- Occupations: Good Gossip Researcher and Speaker
- Known for: Project Forgive
- Awards: 6-Time Emmy Award Winner
- Website: www.shawnetv.com

= Shawne Duperon =

Shawne Duperon is an American scholar, good gossip researcher, media expert, public speaker and a TV producer. She has won 6 Emmy Awards for her notable work which has also been featured in major media. She is best known for founding The Project Forgive Foundation, a non-profit leadership foundation nominated for a Nobel Peace Prize in 2016. The foundation is supported by Archbishop Desmond Tutu.

==Career==
Duperon has been examining the phenomenon of gossip as a research subject for 10 years. As a part of her research, she founded the case study project by the title of Project Forgive. The project focuses on "extraordinary acts of forgiveness in the face of heartbreak and senseless tragedy" and serving as an inquiry for the conversation for forgiveness.

Duperon has also been shooting a documentary based on Project Forgive stories to inspire a forgiveness movement around the globe. Using gossip theory, a campaign was crowdsourced as a Kickstarter project in April 2012 for the completion of a documentary.

The catalyst for the documentary was the story surrounding the drunk driving deaths of a Detroit area woman and her two young sons in 2005. Duperon was a family friend of those killed. It was later revealed Dupt on was also a family friend of the driver. The surviving father, Gary Weinstein, eventually forgave the man responsible.

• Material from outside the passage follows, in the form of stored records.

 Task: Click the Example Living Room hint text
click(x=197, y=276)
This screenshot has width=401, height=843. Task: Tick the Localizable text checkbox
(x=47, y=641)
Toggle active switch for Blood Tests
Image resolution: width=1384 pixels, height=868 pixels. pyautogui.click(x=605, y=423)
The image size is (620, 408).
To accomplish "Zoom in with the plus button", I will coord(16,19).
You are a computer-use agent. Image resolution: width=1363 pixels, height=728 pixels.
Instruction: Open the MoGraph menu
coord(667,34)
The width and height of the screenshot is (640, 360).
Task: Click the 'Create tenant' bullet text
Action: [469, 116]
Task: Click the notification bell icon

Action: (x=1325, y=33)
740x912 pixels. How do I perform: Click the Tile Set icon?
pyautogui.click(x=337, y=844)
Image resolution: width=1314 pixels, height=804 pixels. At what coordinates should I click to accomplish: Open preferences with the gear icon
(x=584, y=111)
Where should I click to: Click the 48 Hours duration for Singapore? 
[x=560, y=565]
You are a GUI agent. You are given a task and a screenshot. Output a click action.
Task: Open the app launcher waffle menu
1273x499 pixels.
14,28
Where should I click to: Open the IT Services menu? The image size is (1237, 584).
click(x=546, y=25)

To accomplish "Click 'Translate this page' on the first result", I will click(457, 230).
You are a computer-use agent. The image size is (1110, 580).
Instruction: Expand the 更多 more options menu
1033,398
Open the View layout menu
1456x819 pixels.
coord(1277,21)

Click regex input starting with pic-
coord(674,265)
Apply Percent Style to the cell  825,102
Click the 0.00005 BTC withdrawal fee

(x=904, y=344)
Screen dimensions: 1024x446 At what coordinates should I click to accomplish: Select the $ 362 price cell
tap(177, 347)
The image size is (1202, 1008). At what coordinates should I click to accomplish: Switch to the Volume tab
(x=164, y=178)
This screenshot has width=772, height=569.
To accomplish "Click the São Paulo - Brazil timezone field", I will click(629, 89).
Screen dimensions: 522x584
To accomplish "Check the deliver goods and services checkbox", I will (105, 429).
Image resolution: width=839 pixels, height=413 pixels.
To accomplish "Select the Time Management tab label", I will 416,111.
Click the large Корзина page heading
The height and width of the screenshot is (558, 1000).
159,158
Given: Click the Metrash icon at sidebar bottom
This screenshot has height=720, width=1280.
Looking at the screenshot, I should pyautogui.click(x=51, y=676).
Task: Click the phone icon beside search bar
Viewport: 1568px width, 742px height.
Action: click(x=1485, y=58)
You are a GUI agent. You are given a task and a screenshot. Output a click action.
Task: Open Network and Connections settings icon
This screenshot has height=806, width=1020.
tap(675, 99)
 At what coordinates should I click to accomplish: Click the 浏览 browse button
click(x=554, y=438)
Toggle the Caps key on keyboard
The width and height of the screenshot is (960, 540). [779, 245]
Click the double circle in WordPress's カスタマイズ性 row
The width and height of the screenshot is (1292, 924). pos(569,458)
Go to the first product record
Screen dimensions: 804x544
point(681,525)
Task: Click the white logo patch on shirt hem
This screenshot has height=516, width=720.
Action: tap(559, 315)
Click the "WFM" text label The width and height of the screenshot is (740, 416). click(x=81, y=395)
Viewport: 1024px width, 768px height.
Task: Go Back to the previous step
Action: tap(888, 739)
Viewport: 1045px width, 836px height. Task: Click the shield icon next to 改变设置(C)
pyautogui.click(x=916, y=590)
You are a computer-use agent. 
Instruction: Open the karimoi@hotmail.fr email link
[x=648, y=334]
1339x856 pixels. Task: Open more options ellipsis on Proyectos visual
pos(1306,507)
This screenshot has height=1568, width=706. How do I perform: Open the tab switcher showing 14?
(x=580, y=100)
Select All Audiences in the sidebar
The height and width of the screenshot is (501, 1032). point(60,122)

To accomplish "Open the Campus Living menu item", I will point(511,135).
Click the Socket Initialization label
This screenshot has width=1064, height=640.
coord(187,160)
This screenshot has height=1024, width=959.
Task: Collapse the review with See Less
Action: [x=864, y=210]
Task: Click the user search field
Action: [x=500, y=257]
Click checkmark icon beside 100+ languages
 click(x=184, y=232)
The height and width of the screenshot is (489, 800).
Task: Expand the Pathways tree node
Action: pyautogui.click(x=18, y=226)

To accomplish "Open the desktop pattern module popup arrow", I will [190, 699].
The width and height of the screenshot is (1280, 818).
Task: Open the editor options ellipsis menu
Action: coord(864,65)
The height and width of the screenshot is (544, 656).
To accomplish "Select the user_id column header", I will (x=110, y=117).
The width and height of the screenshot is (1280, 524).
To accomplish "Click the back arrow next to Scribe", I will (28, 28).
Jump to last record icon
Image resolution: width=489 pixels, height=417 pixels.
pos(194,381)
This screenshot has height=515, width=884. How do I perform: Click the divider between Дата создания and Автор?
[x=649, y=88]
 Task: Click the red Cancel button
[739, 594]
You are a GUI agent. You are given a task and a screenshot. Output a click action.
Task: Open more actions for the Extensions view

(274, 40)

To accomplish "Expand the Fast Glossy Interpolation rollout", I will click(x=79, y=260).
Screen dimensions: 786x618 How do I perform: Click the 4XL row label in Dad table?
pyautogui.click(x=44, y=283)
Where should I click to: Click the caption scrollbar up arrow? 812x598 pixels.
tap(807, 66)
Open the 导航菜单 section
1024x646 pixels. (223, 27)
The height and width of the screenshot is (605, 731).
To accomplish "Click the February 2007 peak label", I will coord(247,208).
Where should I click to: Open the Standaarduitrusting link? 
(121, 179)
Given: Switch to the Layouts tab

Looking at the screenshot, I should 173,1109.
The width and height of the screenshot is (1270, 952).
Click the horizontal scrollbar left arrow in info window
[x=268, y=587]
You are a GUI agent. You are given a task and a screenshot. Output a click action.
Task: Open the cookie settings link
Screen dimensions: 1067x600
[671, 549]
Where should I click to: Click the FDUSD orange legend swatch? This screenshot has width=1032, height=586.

In response to the national news coverage and interest in social media, Duperon created the Project Forgive Foundation to provide resources and interactive content relating to forgiveness and leadership in the workplace, supported by companies such as Verizon Wireless, Ford Motor Company and Cryoderm.

Duperon has been featured on major media channels such as CNN, ABC, NBC, CBC and Inc. Magazine. Duperon is a six time Emmy award winner.

She is a member of the National Speakers Association and a Certified Speaking Professional (CSP). Her other awards include "Innovator of the Year" for 2005, and being among top-10 women business owners in Michigan by The National Association of Women Business Owners in 2008. In 2016, Duperon was nominated for the Nobel Peace Prize.